さらに、今回の大津波のように緊急の放送をする場合、放送内容に緊迫感を持たせるべきである。効果的な呼びかけ方だけですべての人が避難するわけではなく,避難訓練や防災意識の向上にむけた学習など,災害が起こる前からの取り組みが重要であることは言うまでもない。しかし,災害が起きてしまったときに呼びかける言葉や表現についても,事前に見つめ直し,よりよい工夫をする余地はまだあるのではないか。人間の心理的な捉え方も範囲として含めてしまうかもしれないが、例えば「避難してください。」ではなく「避難せよ。」と語尾を命令形にしただけでも、『普通ではない』『今回は、今までとは違う』というニュアンスが相手に伝わるのではないかと思う。

 

最後に、情報を受け取る側である私たちも、ただ情報が来るのを指をくわえて待っているわけにはいかない。与えられた情報をそのまま鵜呑みにするなどもってのほかである。災害時の防災行政無線は確かに有効な情報伝達手段ではあるが、今回のように政府からの情報が、何らかの要因で自治体に伝わらないことも充分に起こり得る。なので、今後は街全体、自治体全体で大震災を想定した避難場所や防災袋の確認、高齢者の避難練習も含めた防災訓練により一層力を入れるべきだ。どれも当たり前のことだが、災害に遭った時一人でも多くの命を救うために、どれもとても大切なことである。

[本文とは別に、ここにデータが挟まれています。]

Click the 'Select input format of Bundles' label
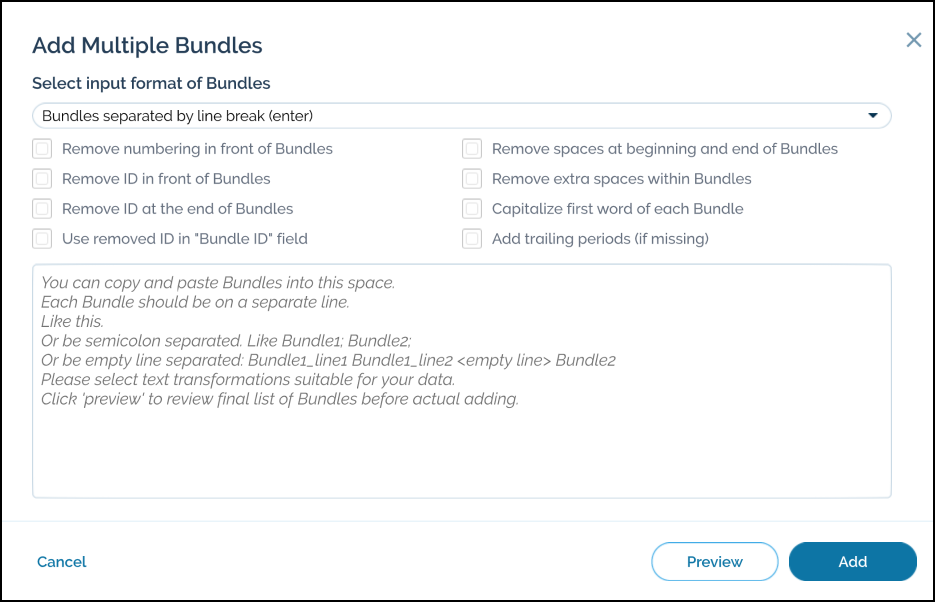935x602 pixels. pos(151,83)
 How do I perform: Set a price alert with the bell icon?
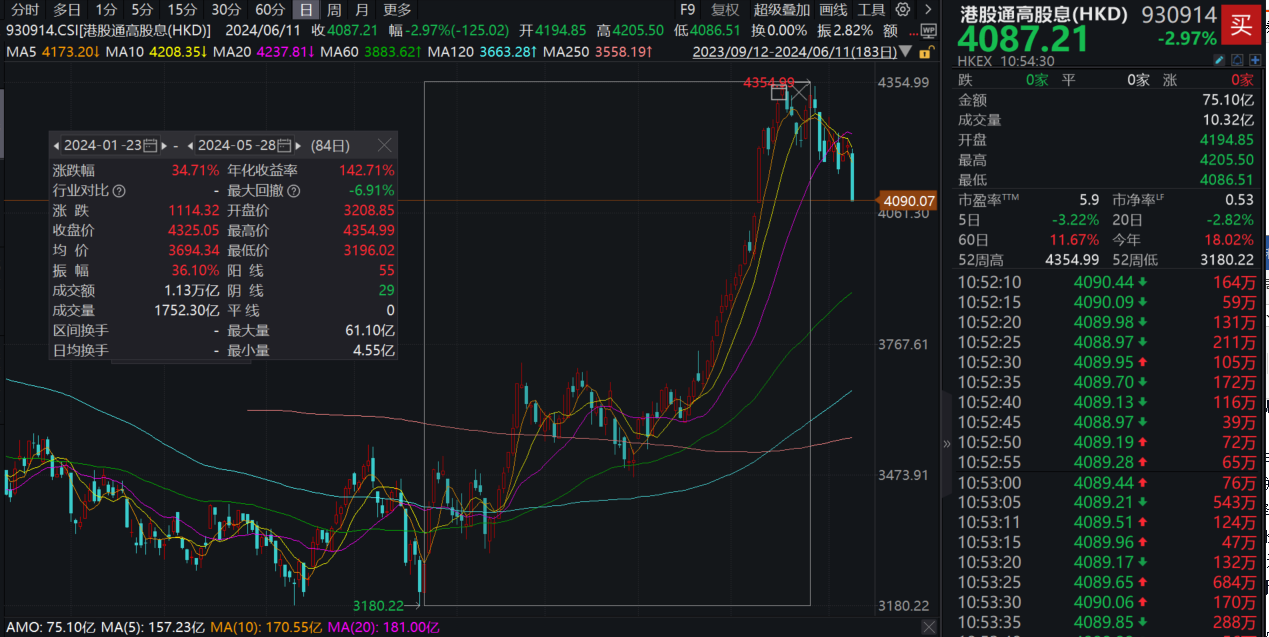pos(1237,60)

さらに、災害時には防災行政無線の内容も含め、膨大な情報や根も葉もない噂が飛び交い、混乱してしまうかもしれない。したがって、これからは一人ひとりが常に様々な情報にアンテナを張り、その情報を吟味し扱う力を普段から身に付けておくべきである。

 

参考資料



[1] 平成23年4月20日付朝日新聞夕刊より

http://www.asahi.com/national/update/0420/TKY201104200249.html

[2] 総務省、九州総合通信局HP、防災行政無線とは

http://www.soumu.go.jp/soutsu/kyushu/ru/prevention.html

[3] 総務省、電波利用HP、市町村防災行政無線整備状況表(平成23年3月31日現在)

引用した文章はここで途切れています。